= What you should do =
Copy all records verbatim.

──────

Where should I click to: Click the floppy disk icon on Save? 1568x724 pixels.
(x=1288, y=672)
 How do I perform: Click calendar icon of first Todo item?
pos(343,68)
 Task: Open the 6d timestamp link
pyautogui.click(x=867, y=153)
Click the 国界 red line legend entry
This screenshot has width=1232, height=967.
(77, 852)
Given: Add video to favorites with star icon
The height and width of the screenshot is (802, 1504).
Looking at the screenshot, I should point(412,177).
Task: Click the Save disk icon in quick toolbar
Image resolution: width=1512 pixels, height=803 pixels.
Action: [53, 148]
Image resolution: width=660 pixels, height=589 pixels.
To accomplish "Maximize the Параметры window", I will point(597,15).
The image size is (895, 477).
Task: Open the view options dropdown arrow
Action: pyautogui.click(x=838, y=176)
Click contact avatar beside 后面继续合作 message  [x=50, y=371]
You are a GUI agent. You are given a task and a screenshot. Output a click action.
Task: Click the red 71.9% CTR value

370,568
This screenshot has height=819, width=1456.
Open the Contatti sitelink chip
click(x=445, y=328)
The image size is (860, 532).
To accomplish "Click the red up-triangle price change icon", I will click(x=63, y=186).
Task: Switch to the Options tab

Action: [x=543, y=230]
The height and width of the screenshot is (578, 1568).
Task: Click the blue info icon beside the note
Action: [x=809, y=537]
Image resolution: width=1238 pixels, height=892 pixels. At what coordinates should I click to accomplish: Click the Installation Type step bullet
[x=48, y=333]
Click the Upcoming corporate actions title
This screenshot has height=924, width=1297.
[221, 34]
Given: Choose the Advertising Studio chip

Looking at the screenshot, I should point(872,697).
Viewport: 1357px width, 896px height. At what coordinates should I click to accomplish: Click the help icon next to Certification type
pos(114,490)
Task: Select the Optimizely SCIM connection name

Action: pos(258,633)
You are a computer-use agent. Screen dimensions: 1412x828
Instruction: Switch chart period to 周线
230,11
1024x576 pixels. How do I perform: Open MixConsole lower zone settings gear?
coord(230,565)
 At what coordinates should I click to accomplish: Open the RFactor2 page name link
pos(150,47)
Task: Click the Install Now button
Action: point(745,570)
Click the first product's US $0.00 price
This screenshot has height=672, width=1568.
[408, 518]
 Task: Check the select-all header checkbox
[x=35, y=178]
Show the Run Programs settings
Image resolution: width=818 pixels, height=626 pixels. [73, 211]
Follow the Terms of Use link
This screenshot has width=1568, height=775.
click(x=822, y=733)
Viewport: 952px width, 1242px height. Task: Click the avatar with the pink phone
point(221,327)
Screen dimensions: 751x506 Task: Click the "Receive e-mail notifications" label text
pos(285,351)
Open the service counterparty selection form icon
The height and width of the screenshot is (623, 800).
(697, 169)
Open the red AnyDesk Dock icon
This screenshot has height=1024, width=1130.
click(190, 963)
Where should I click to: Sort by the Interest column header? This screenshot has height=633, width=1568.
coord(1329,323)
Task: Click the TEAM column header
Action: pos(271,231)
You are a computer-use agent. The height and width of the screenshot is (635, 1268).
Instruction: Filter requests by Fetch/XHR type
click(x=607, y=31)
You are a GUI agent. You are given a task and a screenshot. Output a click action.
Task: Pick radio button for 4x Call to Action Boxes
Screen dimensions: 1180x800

──────

= Solution to this problem =
Where should I click to: Click the floppy disk icon on Save? 1568x724 pixels.
(x=1288, y=672)
 How do I perform: Click calendar icon of first Todo item?
pos(343,68)
 Task: Open the 6d timestamp link
pyautogui.click(x=867, y=153)
Click the 国界 red line legend entry
This screenshot has width=1232, height=967.
(77, 852)
Given: Add video to favorites with star icon
The height and width of the screenshot is (802, 1504).
Looking at the screenshot, I should point(412,177).
Task: Click the Save disk icon in quick toolbar
Image resolution: width=1512 pixels, height=803 pixels.
Action: [53, 148]
Image resolution: width=660 pixels, height=589 pixels.
To accomplish "Maximize the Параметры window", I will point(597,15).
The image size is (895, 477).
Task: Open the view options dropdown arrow
Action: pyautogui.click(x=838, y=176)
Click contact avatar beside 后面继续合作 message  [x=50, y=371]
You are a GUI agent. You are given a task and a screenshot. Output a click action.
Task: Click the red 71.9% CTR value

370,568
This screenshot has height=819, width=1456.
Open the Contatti sitelink chip
click(x=445, y=328)
The image size is (860, 532).
To accomplish "Click the red up-triangle price change icon", I will click(x=63, y=186).
Task: Switch to the Options tab

Action: [x=543, y=230]
The height and width of the screenshot is (578, 1568).
Task: Click the blue info icon beside the note
Action: [x=809, y=537]
Image resolution: width=1238 pixels, height=892 pixels. At what coordinates should I click to accomplish: Click the Installation Type step bullet
[x=48, y=333]
Click the Upcoming corporate actions title
This screenshot has height=924, width=1297.
[221, 34]
Given: Choose the Advertising Studio chip

Looking at the screenshot, I should point(872,697).
Viewport: 1357px width, 896px height. At what coordinates should I click to accomplish: Click the help icon next to Certification type
pos(114,490)
Task: Select the Optimizely SCIM connection name

Action: pos(258,633)
You are a computer-use agent. Screen dimensions: 1412x828
Instruction: Switch chart period to 周线
230,11
1024x576 pixels. How do I perform: Open MixConsole lower zone settings gear?
coord(230,565)
 At what coordinates should I click to accomplish: Open the RFactor2 page name link
pos(150,47)
Task: Click the Install Now button
Action: point(745,570)
Click the first product's US $0.00 price
This screenshot has height=672, width=1568.
[408, 518]
 Task: Check the select-all header checkbox
[x=35, y=178]
Show the Run Programs settings
Image resolution: width=818 pixels, height=626 pixels. [73, 211]
Follow the Terms of Use link
This screenshot has width=1568, height=775.
click(x=822, y=733)
Viewport: 952px width, 1242px height. Task: Click the avatar with the pink phone
point(221,327)
Screen dimensions: 751x506 Task: Click the "Receive e-mail notifications" label text
pos(285,351)
Open the service counterparty selection form icon
The height and width of the screenshot is (623, 800).
(697, 169)
Open the red AnyDesk Dock icon
This screenshot has height=1024, width=1130.
click(190, 963)
Where should I click to: Sort by the Interest column header? This screenshot has height=633, width=1568.
coord(1329,323)
Task: Click the TEAM column header
Action: pos(271,231)
You are a computer-use agent. The height and width of the screenshot is (635, 1268).
Instruction: Filter requests by Fetch/XHR type
click(x=607, y=31)
You are a GUI agent. You are given a task and a screenshot. Output a click action.
Task: Pick radio button for 4x Call to Action Boxes
Screen dimensions: 1180x800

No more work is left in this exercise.